◆ **Problem statement**
Below are the records; give again exactly the line with "[email] (173, 187)", the line with "FAX : 098-941-8015 (37, 1473)", and each line that lies between them, and nothing besides.

─── Task inputs

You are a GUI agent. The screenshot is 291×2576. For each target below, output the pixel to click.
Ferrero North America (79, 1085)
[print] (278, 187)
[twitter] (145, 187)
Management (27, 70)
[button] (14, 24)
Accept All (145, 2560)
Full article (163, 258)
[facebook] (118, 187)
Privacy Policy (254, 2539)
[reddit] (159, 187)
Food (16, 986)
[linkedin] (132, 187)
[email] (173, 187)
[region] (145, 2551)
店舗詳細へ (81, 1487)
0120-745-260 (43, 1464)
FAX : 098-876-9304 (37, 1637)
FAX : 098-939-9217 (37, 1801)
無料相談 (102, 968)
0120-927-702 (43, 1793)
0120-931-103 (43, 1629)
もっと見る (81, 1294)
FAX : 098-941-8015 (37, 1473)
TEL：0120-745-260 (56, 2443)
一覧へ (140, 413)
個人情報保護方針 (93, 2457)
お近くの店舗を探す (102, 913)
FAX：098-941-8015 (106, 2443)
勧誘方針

──────
─── Task inputs

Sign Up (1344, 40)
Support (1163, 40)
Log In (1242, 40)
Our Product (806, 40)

──────

◆ **Task answer**
[email] (173, 187)
[region] (145, 2551)
店舗詳細へ (81, 1487)
0120-745-260 (43, 1464)
FAX : 098-876-9304 (37, 1637)
FAX : 098-939-9217 (37, 1801)
無料相談 (102, 968)
0120-927-702 (43, 1793)
0120-931-103 (43, 1629)
もっと見る (81, 1294)
FAX : 098-941-8015 (37, 1473)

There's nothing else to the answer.